Mas nesse caminho de conciliar vários sonhos, teve uma oportunidade que nem imaginava ser possível. Desde que começou a tocar gaita, virou grande fã de Milton Guedes, que trabalhou durante cerca de 30 anos como músico de Lulu Santos. “Teve um show dele no Rio de Janeiro, em plena terça-feira, e eu dei um jeito de ir. Pude contar a minha história e tocar junto com ele. É um cara incrível, e que hoje posso chamar de amigo”, conta Lu da Gaita. Ainda este ano, ele pretende que os dois lancem uma música juntos.
Contato com o público
Lu da Gaita costuma tocar quase todo mês no Mirante, Ibitibar, Barbante, Deck Choperia, Salvaterra e Pão Molhado. Apesar dessas casas terem recebido o artista, ele ainda destaca que a acessibilidade é um desafio para que sua música chegue em muitos locais. “Na maioria dos lugares ainda é difícil. Eu me viro nos trinta, mas tem lugar em que a cadeira não passa ou que não dá pra ir ao banheiro”, conta. Apesar de acreditar que a cidade pode ter oportunidade para todos, também alerta para a falta de incentivo público e privado para os artistas, além da desvalorização.

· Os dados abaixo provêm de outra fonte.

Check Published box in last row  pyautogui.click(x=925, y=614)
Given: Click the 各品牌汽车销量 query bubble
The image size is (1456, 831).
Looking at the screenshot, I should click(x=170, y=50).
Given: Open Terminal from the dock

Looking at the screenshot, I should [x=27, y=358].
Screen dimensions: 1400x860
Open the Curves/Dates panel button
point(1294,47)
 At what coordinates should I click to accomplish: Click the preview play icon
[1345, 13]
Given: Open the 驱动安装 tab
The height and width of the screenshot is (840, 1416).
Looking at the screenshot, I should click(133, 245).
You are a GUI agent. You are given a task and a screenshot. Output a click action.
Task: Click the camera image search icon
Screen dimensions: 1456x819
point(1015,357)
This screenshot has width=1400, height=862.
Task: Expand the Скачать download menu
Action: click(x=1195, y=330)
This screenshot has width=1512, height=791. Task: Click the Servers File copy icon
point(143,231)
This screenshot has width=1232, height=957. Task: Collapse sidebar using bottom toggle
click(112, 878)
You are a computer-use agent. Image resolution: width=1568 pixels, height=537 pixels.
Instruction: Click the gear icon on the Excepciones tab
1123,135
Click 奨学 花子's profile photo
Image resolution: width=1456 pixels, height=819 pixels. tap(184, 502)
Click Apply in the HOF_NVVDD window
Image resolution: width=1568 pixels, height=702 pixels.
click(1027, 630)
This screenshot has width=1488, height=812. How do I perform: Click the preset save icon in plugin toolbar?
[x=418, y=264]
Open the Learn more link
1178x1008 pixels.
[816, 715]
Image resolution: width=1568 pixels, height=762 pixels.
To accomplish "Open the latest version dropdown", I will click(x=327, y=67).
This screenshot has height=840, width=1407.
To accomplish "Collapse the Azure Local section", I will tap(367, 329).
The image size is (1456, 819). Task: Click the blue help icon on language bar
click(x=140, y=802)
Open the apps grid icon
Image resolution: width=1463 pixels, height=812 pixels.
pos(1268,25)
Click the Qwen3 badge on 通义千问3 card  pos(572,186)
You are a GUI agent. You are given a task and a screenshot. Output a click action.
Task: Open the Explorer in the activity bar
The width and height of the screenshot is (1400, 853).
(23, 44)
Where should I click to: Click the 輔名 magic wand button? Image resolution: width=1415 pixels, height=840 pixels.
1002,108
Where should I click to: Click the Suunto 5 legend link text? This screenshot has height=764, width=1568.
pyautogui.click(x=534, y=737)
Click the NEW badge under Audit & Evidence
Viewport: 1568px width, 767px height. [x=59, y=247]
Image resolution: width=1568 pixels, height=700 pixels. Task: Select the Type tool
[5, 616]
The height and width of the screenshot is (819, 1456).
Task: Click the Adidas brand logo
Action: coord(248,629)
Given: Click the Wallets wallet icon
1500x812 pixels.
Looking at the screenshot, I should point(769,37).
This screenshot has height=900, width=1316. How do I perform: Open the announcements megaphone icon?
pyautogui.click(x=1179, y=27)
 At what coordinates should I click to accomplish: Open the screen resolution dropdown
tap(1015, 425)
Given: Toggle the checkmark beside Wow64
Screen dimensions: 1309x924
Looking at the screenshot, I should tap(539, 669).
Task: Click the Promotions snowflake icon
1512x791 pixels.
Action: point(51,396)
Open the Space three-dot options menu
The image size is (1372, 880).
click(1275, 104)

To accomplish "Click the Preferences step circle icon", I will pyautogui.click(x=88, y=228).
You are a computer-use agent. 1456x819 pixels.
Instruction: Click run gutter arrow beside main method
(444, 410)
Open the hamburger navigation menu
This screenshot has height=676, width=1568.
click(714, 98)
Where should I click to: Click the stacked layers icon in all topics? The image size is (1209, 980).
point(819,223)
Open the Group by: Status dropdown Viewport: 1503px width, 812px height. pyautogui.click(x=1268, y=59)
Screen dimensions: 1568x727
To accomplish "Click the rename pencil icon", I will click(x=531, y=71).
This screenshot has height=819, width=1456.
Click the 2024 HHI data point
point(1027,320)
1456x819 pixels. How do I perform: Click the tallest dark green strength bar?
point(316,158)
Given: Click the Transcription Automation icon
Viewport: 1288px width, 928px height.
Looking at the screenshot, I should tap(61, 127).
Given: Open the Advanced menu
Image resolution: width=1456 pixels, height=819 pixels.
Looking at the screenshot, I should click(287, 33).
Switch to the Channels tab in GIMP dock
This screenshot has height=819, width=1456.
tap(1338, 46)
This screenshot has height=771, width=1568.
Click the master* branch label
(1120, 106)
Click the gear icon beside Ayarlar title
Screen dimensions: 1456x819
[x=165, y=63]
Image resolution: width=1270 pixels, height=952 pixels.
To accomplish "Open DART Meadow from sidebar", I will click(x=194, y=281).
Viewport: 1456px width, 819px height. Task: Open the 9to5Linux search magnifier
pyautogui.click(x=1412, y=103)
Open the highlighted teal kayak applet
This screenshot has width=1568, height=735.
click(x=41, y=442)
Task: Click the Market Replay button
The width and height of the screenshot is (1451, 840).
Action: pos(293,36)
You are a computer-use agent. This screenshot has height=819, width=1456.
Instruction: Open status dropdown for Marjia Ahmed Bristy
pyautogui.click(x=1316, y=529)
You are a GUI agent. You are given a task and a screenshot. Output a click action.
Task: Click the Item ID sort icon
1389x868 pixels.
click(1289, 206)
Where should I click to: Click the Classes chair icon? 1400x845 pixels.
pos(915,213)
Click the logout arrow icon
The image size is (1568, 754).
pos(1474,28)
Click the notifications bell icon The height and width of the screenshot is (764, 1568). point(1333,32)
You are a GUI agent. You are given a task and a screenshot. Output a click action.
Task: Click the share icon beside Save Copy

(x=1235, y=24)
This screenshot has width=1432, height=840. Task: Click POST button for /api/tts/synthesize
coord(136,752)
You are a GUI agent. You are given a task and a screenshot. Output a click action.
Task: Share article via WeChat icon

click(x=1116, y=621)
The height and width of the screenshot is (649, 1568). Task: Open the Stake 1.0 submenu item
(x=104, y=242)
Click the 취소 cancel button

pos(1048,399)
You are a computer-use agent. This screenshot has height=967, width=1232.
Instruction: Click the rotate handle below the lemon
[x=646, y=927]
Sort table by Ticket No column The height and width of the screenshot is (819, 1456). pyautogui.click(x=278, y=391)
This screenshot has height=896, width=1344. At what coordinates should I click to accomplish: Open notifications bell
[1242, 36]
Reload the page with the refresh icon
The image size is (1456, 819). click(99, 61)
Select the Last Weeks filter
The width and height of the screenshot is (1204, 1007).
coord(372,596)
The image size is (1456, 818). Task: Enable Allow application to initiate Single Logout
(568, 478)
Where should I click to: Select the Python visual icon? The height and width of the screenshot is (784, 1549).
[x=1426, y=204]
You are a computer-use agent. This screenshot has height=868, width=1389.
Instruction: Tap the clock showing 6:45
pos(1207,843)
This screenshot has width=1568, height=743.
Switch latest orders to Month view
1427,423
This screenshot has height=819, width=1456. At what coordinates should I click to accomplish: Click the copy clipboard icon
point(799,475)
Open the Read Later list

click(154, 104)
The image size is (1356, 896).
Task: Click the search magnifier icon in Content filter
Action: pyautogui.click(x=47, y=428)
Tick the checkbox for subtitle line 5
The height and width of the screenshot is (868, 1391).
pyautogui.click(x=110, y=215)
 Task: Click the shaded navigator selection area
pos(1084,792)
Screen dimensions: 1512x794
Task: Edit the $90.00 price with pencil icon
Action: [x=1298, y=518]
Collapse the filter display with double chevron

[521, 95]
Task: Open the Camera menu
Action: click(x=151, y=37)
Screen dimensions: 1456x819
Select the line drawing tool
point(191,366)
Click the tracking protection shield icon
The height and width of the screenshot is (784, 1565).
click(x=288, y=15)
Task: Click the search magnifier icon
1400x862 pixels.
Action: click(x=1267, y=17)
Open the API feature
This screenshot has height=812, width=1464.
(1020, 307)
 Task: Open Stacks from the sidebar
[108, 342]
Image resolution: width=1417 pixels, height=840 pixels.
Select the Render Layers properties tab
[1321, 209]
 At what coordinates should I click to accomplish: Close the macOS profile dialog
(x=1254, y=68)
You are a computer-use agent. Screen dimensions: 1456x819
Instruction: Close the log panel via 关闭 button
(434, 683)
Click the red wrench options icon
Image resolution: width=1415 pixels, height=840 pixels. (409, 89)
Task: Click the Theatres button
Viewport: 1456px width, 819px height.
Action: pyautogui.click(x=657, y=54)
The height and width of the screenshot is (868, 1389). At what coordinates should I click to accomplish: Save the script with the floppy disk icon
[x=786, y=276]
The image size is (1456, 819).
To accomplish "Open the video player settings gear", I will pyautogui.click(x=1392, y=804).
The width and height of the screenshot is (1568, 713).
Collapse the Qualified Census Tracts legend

A vontade de compor e de produzir surgiu nesse contexto, com a disposição de cada vez mais buscar sua independência em relação à necessidade de estar sempre se apresentando e, também, de procurar mais reconhecimento. “Me inspiro em tanta coisa, em alguns momentos que passei, algum relacionamento que, às vezes, não deu certo e que deu certo. Encontrei uma pessoa tão bacana na minha vida que estou escrevendo muito sobre isso”, conta ele, sobre uma música que está em processo de produção, “Um beijo que cura”.
Mas, ainda assim, destaca que o que mais gosta sempre é o contato que tem com o público. “Muitas vezes, o carinho do público é melhor do que o cachê, esse feedback dá um gás pra gente continuar. Quando alguém fala comigo que se emocionou e que valeu a pena, fico grato.”